How to Write Bash Scripts for Server Automation

How to Write Bash Scripts for Server Automation

Bash scripts are the foundation of server automation on Linux. Whether you are setting up a new Breeze instance or automating routine maintenance, well-written Bash scripts save time and eliminate human error.

Script Structure and Best Practices

Start every script with a proper shebang, strict mode, and header comments:

#!/usr/bin/env bash
#
# setup-webserver.sh - Automate Nginx installation and configuration
# Usage: sudo ./setup-webserver.sh [domain]
#

set -euo pipefail
IFS=$'\n\t'

# Exit codes
readonly E_SUCCESS=0
readonly E_MISSING_ARG=1
readonly E_NOT_ROOT=2

# Colors for output
readonly RED='\033[0;31m'
readonly GREEN='\033[0;32m'
readonly YELLOW='\033[1;33m'
readonly NC='\033[0m'

log_info()  { echo -e "${GREEN}[INFO]${NC} $*"; }
log_warn()  { echo -e "${YELLOW}[WARN]${NC} $*"; }
log_error() { echo -e "${RED}[ERROR]${NC} $*" >&2; }

Input Validation and Error Handling

Always validate inputs and check prerequisites:

# Check if running as root
if [[ $EUID -ne 0 ]]; then
    log_error "This script must be run as root"
    exit $E_NOT_ROOT
fi

# Validate arguments
DOMAIN="${1:-}"
if [[ -z "$DOMAIN" ]]; then
    log_error "Usage: $0 <domain>"
    exit $E_MISSING_ARG
fi

# Check for required commands
for cmd in nginx openssl curl; do
    if ! command -v "$cmd" &> /dev/null; then
        log_warn "$cmd not found, installing..."
        apt-get install -y "$cmd"
    fi
done

Functions for Modularity

Organize your script into functions for readability and reuse:

install_packages() {
    log_info "Installing required packages..."
    apt-get update -y
    apt-get install -y nginx ufw fail2ban curl wget
}

configure_firewall() {
    log_info "Configuring UFW firewall..."
    ufw default deny incoming
    ufw default allow outgoing
    ufw allow 22/tcp comment "SSH"
    ufw allow 80/tcp comment "HTTP"
    ufw allow 443/tcp comment "HTTPS"
    ufw --force enable
    log_info "Firewall configured successfully"
}

configure_nginx() {
    local domain="$1"
    log_info "Configuring Nginx for ${domain}..."

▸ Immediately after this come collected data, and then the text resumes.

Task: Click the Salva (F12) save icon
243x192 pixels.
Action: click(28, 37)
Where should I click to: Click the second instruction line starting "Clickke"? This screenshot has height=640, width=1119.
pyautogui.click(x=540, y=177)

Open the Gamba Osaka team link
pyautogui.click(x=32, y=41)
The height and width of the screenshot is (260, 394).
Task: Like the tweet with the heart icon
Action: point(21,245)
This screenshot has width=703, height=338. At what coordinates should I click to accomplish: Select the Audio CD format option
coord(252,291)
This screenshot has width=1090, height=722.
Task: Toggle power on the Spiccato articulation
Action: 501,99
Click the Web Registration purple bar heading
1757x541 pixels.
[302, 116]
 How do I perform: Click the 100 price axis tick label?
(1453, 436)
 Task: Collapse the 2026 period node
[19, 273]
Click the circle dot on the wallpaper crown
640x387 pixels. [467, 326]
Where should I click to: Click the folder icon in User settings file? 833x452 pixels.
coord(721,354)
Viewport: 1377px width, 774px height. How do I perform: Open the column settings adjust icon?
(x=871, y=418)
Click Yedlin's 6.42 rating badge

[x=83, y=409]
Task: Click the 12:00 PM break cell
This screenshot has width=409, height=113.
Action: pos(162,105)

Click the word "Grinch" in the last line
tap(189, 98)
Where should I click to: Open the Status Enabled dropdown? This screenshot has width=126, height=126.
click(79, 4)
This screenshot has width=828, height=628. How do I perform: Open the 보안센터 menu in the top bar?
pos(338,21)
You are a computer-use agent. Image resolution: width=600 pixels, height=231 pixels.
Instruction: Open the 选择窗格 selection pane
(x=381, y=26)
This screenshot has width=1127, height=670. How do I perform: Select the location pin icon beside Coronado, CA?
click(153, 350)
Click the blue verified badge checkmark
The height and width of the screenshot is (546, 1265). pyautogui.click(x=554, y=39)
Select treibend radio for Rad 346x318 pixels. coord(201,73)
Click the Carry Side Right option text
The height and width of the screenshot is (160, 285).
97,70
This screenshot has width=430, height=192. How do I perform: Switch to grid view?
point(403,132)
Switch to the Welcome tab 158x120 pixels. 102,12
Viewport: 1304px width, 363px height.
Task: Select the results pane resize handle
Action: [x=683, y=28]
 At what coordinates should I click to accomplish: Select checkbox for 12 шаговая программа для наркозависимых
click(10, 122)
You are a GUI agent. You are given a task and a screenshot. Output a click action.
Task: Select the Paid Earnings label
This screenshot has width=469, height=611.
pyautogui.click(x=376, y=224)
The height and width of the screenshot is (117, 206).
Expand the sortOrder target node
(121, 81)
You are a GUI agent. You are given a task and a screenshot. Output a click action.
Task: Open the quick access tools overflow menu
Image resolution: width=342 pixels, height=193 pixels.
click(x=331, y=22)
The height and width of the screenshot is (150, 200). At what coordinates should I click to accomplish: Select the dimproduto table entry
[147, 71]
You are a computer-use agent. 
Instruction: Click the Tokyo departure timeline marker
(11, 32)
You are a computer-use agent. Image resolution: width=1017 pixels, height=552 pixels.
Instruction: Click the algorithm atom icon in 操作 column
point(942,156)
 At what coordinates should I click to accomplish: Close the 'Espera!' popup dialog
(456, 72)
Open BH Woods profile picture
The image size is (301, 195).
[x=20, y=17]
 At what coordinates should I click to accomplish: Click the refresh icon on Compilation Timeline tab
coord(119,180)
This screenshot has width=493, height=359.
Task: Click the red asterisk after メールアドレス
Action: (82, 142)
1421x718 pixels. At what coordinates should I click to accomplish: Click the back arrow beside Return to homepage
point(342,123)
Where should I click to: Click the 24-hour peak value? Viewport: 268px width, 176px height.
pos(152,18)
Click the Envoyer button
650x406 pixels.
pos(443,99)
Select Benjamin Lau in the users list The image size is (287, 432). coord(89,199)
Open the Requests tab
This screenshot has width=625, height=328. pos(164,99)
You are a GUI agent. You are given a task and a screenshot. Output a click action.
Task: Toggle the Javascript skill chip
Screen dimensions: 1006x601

    cat > "/etc/nginx/sites-available/${domain}" <<NGINX
server {
    listen 80;
    server_name ${domain} www.${domain};
    root /var/www/${domain}/html;
    index index.html;

    location / {
        try_files \$uri \$uri/ =404;
    }
}
NGINX

    ln -sf "/etc/nginx/sites-available/${domain}" "/etc/nginx/sites-enabled/"
    rm -f /etc/nginx/sites-enabled/default
    nginx -t && systemctl reload nginx
}

setup_directories() {
    local domain="$1"
    mkdir -p "/var/www/${domain}/html"
    echo "<h1>Welcome to ${domain}</h1>" > "/var/www/${domain}/html/index.html"
    chown -R www-data:www-data "/var/www/${domain}"
}

Trap for Cleanup

Use trap to clean up temporary files and handle interruptions:

TMPFILE=$(mktemp)
trap 'rm -f "$TMPFILE"; log_info "Cleanup complete"' EXIT

# Use the temp file safely
curl -sS "https://example.com/config" -o "$TMPFILE"
cp "$TMPFILE" /etc/myapp/config.conf

Putting It All Together

# Main execution
main() {
    log_info "Starting server setup for ${DOMAIN}"
    install_packages
    configure_firewall
    setup_directories "$DOMAIN"
    configure_nginx "$DOMAIN"
    log_info "Setup complete! Visit http://${DOMAIN}"
}

main

Key Bash Scripting Rules

• Always use set -euo pipefail — exit on errors, undefined variables, and pipe failures
• Quote all variables — prevent word splitting and globbing surprises
• Use functions — keep logic modular and testable
• Log everything — print status messages so you can trace what happened
• Use [[ ]] over [ ] — safer conditionals with pattern matching support
• Use shellcheck — lint your scripts to catch common mistakes
• Make scripts idempotent — safe to run multiple times without side effects

Solid Bash scripting skills let you automate virtually anything on your Breeze instances, from initial provisioning to ongoing maintenance.